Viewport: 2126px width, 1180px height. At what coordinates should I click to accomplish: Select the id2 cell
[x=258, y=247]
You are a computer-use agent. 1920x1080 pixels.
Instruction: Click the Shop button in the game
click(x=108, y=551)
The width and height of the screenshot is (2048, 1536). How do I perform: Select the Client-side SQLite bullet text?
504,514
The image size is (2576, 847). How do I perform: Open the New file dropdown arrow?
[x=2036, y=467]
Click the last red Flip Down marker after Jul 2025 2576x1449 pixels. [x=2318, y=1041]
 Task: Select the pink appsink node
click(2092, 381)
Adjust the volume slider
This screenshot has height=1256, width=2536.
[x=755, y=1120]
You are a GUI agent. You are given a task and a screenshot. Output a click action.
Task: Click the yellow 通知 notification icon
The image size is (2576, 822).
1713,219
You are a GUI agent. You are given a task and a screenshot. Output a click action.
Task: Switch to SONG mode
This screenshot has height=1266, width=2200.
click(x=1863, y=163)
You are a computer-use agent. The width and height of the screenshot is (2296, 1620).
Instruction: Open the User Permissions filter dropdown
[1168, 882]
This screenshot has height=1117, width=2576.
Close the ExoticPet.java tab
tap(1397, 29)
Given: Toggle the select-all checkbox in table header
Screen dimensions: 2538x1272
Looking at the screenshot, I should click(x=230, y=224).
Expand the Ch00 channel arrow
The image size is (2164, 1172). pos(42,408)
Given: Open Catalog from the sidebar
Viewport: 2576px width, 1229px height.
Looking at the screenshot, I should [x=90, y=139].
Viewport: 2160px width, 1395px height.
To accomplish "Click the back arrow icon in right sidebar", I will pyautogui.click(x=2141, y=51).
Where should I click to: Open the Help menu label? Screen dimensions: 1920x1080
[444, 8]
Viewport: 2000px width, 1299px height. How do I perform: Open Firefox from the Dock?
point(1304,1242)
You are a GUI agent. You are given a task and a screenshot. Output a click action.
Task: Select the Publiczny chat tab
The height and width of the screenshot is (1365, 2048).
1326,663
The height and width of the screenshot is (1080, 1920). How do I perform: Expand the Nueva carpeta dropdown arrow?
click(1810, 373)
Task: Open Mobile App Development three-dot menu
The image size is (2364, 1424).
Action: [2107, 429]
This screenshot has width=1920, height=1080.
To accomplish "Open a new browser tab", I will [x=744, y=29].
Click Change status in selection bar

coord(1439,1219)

____

WHAT THIS TASK INVOLVES:
Scan the records for the word "icon". Copy each line where it turns up.

ANSWER TO THIS TASK:
Task: Click the yellow 通知 notification icon
To accomplish "Click the back arrow icon in right sidebar", I will pyautogui.click(x=2141, y=51).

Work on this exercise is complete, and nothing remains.